> _CHALLENGE_: Extract the lines of the records starting at the one that contains "Task: Comment out the selected lines" and ending at the one that contains "coord(141,56)", and reproduce them word for word.

--- Begin RECORDS TO USE ---

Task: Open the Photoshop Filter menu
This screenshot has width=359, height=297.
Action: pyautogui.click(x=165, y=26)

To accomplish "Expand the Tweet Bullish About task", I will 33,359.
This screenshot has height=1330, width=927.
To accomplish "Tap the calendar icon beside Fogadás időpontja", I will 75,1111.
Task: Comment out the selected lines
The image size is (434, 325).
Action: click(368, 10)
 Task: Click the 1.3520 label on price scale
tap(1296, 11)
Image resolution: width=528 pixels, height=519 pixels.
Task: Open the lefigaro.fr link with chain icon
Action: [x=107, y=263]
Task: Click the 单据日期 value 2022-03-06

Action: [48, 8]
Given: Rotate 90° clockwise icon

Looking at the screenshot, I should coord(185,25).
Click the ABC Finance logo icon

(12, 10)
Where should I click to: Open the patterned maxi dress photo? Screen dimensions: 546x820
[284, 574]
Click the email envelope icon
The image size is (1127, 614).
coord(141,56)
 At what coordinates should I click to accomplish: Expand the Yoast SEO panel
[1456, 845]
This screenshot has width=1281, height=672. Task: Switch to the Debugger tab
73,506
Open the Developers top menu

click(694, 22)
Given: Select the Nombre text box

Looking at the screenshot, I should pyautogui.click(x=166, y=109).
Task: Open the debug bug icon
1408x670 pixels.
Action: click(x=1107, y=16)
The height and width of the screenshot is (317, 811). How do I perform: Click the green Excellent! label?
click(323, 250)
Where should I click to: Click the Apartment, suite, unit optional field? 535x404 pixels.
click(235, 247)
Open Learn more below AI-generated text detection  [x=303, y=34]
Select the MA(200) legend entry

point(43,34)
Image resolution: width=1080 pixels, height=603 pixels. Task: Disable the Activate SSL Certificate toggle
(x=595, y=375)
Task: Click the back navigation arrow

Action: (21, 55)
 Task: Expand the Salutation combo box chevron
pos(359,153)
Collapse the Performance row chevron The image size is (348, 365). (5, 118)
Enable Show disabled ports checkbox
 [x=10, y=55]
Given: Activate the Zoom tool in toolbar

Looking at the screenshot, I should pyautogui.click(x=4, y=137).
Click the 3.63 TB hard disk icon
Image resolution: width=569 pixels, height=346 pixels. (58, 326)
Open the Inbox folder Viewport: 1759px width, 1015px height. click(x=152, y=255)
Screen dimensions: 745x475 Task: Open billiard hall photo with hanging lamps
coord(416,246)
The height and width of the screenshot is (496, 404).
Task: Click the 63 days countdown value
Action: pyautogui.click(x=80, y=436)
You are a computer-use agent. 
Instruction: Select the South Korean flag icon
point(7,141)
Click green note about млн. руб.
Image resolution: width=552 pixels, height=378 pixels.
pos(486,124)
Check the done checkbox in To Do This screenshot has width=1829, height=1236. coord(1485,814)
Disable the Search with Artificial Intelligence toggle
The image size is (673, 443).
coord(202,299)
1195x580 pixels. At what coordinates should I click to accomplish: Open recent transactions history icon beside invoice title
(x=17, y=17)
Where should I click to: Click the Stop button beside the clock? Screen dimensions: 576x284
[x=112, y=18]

--- End RECORDS TO USE ---

> _EXERCISE SOLUTION_:
Task: Comment out the selected lines
The image size is (434, 325).
Action: click(368, 10)
 Task: Click the 1.3520 label on price scale
tap(1296, 11)
Image resolution: width=528 pixels, height=519 pixels.
Task: Open the lefigaro.fr link with chain icon
Action: [x=107, y=263]
Task: Click the 单据日期 value 2022-03-06

Action: [48, 8]
Given: Rotate 90° clockwise icon

Looking at the screenshot, I should coord(185,25).
Click the ABC Finance logo icon

(12, 10)
Where should I click to: Open the patterned maxi dress photo? Screen dimensions: 546x820
[284, 574]
Click the email envelope icon
The image size is (1127, 614).
coord(141,56)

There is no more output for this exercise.